## Set exercise
Rewrite the following records as a numbered list, one line per item, with the blank lines removed.

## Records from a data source
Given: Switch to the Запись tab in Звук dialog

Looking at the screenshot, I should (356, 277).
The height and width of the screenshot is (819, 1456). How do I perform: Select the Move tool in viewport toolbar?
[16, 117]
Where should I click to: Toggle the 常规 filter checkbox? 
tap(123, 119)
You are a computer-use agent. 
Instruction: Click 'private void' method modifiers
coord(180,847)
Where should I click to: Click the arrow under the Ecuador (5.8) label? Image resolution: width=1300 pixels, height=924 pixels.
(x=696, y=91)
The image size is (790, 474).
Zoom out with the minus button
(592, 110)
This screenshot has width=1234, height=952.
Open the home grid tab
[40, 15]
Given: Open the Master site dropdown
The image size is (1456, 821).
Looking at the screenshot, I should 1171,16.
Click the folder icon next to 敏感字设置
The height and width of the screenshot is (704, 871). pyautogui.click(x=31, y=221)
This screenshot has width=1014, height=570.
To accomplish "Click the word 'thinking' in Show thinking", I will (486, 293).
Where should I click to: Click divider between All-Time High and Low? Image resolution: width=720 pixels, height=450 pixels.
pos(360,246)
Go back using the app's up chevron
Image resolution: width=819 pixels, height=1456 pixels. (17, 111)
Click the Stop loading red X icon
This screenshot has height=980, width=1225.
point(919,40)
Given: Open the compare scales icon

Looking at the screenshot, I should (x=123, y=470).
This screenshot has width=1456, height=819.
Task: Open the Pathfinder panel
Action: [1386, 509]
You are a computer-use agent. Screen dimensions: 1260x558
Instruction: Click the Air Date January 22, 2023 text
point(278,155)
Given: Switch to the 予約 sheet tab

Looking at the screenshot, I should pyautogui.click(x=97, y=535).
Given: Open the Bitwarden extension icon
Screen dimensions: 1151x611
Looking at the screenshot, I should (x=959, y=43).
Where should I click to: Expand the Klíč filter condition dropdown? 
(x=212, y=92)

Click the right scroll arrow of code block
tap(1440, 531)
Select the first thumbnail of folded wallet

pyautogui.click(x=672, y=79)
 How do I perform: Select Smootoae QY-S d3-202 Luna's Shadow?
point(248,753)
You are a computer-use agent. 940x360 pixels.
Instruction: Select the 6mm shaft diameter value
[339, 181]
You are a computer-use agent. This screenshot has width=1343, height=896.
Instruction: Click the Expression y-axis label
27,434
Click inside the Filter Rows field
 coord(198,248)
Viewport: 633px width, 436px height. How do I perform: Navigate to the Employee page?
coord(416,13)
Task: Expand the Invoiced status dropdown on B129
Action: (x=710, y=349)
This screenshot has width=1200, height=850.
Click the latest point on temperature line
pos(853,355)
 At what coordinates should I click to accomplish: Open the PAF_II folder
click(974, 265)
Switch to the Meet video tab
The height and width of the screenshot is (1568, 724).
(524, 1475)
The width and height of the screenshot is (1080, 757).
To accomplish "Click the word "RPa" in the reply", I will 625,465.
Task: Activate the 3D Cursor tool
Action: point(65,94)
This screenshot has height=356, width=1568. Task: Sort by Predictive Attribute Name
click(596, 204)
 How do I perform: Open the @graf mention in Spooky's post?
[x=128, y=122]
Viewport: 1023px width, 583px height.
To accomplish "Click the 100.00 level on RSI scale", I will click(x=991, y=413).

## Written solution
1. Given: Switch to the Запись tab in Звук dialog
2. Looking at the screenshot, I should (356, 277).
3. The height and width of the screenshot is (819, 1456). How do I perform: Select the Move tool in viewport toolbar?
4. [16, 117]
5. Where should I click to: Toggle the 常规 filter checkbox? 
6. tap(123, 119)
7. You are a computer-use agent. 
8. Instruction: Click 'private void' method modifiers
9. coord(180,847)
10. Where should I click to: Click the arrow under the Ecuador (5.8) label? Image resolution: width=1300 pixels, height=924 pixels.
11. (x=696, y=91)
12. The image size is (790, 474).
13. Zoom out with the minus button
14. (592, 110)
15. This screenshot has width=1234, height=952.
16. Open the home grid tab
17. [40, 15]
18. Given: Open the Master site dropdown
19. The image size is (1456, 821).
20. Looking at the screenshot, I should 1171,16.
21. Click the folder icon next to 敏感字设置
22. The height and width of the screenshot is (704, 871). pyautogui.click(x=31, y=221)
23. This screenshot has width=1014, height=570.
24. To accomplish "Click the word 'thinking' in Show thinking", I will (486, 293).
25. Where should I click to: Click divider between All-Time High and Low? Image resolution: width=720 pixels, height=450 pixels.
26. pos(360,246)
27. Go back using the app's up chevron
28. Image resolution: width=819 pixels, height=1456 pixels. (17, 111)
29. Click the Stop loading red X icon
30. This screenshot has height=980, width=1225.
31. point(919,40)
32. Given: Open the compare scales icon
33. Looking at the screenshot, I should (x=123, y=470).
34. This screenshot has width=1456, height=819.
35. Task: Open the Pathfinder panel
36. Action: [1386, 509]
37. You are a computer-use agent. Screen dimensions: 1260x558
38. Instruction: Click the Air Date January 22, 2023 text
39. point(278,155)
40. Given: Switch to the 予約 sheet tab
41. Looking at the screenshot, I should pyautogui.click(x=97, y=535).
42. Given: Open the Bitwarden extension icon
43. Screen dimensions: 1151x611
44. Looking at the screenshot, I should (x=959, y=43).
45. Where should I click to: Expand the Klíč filter condition dropdown? 
46. (x=212, y=92)
47. Click the right scroll arrow of code block
48. tap(1440, 531)
49. Select the first thumbnail of folded wallet
50. pyautogui.click(x=672, y=79)
51.  How do I perform: Select Smootoae QY-S d3-202 Luna's Shadow?
52. point(248,753)
53. You are a computer-use agent. 940x360 pixels.
54. Instruction: Select the 6mm shaft diameter value
55. [339, 181]
56. You are a computer-use agent. This screenshot has width=1343, height=896.
57. Instruction: Click the Expression y-axis label
58. 27,434
59. Click inside the Filter Rows field
60.  coord(198,248)
61. Viewport: 633px width, 436px height. How do I perform: Navigate to the Employee page?
62. coord(416,13)
63. Task: Expand the Invoiced status dropdown on B129
64. Action: (x=710, y=349)
65. This screenshot has width=1200, height=850.
66. Click the latest point on temperature line
67. pos(853,355)
68.  At what coordinates should I click to accomplish: Open the PAF_II folder
69. click(974, 265)
70. Switch to the Meet video tab
71. The height and width of the screenshot is (1568, 724).
72. (524, 1475)
73. The width and height of the screenshot is (1080, 757).
74. To accomplish "Click the word "RPa" in the reply", I will 625,465.
75. Task: Activate the 3D Cursor tool
76. Action: point(65,94)
77. This screenshot has height=356, width=1568. Task: Sort by Predictive Attribute Name
78. click(596, 204)
79.  How do I perform: Open the @graf mention in Spooky's post?
80. [x=128, y=122]
81. Viewport: 1023px width, 583px height.
82. To accomplish "Click the 100.00 level on RSI scale", I will click(x=991, y=413).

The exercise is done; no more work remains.